Support diverse program types within one coordinated environment. The preliminary program includes therapy rooms, group rooms, telepsychiatry spaces, substance-use-disorder rooms, community rooms and family-support areas, all organized to allow services to coexist safely while maintaining appropriate privacy and autonomy. This variety reflects the understanding that behavioral health is not one-size-fits-all, and that treatments and support must be individualized.

Embed culturally and linguistically responsive spaces. Given Glenn County’s broad cultural and linguistic diversity, the team placed strong emphasis on making the center welcoming and inclusive, acknowledging community concern toward behavioral health facilities and designing an environment that feels open, familiar and community oriented.

Delve deeper for alignment and clarity. Early research and collaboration created alignment around expectations for performance, enabling cost, scope and design quality to advance together under tight timelines. Through a series of workshops, the client team and project partners assessed clinical, community and workflow needs. This feedback and deep team alignment improved the project value and ensured that the center would meet the long-term needs of the end users.

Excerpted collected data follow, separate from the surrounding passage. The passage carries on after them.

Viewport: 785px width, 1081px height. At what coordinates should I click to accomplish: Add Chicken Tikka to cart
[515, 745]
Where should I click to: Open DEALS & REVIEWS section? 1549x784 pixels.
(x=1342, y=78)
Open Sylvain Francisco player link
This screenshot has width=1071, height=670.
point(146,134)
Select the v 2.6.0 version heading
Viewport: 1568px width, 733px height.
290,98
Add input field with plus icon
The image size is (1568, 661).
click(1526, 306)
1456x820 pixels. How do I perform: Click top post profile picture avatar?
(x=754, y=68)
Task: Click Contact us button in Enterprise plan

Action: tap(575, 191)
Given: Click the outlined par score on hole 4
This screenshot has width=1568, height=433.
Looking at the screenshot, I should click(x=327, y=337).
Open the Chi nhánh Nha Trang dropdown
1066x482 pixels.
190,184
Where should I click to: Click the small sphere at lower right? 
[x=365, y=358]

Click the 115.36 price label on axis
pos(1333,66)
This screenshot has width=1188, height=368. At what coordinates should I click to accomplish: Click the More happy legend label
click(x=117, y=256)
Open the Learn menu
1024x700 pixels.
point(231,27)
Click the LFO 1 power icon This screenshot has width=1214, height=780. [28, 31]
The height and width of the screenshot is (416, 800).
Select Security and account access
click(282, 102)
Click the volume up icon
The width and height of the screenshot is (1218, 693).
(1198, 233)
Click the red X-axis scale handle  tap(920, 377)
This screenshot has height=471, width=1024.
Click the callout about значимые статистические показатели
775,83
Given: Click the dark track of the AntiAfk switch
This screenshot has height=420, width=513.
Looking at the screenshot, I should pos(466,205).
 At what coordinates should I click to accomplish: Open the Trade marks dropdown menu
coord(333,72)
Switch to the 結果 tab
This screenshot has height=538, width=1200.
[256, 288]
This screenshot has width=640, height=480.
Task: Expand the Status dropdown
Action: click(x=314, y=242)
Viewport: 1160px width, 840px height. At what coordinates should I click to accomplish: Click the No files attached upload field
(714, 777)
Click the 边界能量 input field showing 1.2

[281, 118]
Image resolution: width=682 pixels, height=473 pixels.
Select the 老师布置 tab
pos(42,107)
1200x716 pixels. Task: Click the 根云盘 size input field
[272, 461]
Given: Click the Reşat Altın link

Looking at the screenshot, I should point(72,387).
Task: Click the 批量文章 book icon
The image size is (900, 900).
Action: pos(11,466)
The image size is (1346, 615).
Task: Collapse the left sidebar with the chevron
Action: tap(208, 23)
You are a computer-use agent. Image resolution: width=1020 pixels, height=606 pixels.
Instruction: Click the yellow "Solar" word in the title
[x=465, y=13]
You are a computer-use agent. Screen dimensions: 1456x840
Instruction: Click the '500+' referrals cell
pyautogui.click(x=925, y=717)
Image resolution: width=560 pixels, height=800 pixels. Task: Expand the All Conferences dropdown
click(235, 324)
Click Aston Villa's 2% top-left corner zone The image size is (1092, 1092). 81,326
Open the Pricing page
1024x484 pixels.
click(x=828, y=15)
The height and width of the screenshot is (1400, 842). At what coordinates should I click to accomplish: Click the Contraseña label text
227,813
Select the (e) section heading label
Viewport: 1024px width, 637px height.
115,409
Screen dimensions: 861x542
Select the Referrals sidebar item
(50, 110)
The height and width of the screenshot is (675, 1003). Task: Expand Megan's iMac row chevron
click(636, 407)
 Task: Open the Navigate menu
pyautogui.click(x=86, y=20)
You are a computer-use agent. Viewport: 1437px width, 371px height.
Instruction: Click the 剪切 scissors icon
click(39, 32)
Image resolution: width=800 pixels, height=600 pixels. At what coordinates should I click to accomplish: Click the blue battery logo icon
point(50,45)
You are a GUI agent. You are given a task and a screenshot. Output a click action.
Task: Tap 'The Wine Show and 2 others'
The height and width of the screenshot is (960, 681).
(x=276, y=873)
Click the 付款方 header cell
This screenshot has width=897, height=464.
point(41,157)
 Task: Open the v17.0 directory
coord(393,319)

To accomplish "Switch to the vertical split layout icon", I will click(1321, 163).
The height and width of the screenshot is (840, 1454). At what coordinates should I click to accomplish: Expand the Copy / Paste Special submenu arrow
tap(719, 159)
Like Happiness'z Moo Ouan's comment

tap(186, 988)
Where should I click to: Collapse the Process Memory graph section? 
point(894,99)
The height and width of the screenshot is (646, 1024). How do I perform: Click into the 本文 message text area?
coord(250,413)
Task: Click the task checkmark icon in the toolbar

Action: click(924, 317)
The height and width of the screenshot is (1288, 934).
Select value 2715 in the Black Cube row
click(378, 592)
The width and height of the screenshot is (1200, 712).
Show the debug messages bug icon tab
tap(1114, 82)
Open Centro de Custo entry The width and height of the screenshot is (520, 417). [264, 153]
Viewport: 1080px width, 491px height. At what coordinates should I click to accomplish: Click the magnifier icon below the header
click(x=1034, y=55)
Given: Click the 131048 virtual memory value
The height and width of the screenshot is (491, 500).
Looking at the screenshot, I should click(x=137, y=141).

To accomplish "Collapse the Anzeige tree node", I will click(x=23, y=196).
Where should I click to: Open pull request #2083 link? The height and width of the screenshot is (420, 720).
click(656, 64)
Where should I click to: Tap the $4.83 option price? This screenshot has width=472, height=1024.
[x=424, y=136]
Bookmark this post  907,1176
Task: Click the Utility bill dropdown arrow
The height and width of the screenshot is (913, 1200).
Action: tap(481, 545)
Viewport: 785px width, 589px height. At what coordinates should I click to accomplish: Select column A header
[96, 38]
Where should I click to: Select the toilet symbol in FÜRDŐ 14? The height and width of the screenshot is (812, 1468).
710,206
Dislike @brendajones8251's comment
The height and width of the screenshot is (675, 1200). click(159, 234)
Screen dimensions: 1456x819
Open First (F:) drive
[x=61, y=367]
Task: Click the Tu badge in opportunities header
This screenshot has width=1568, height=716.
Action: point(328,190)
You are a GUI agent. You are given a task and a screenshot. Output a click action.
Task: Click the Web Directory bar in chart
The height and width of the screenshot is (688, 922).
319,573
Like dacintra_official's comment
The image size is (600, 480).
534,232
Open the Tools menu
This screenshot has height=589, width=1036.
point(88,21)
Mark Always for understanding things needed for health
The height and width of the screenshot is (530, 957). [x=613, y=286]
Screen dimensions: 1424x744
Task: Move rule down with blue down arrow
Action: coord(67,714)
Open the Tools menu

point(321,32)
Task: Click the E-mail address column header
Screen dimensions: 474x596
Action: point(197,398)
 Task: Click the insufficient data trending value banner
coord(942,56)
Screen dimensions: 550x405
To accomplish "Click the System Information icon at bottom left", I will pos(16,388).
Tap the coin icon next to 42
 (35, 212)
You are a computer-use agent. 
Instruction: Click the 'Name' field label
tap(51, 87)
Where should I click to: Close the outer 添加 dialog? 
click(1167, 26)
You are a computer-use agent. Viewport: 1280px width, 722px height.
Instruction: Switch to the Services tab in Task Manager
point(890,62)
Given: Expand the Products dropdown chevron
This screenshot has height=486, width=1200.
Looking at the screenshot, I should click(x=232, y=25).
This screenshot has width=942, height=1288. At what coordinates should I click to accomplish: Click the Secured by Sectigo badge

Together, these strategies create integrated behavioral health facilities that serve not as isolated treatment centers, but as vital connectors within a broader system of care. By engaging early with the community and future users, understanding local needs and beliefs around behavioral health, and partnering closely with clients, design teams help reduce stigma and make care more accessible for all. Facilities like the Orland Youth and Family Wellness Center demonstrate how intentional, strategic design encourages individuals to find the right support at the right time and remain connected throughout their healing journey.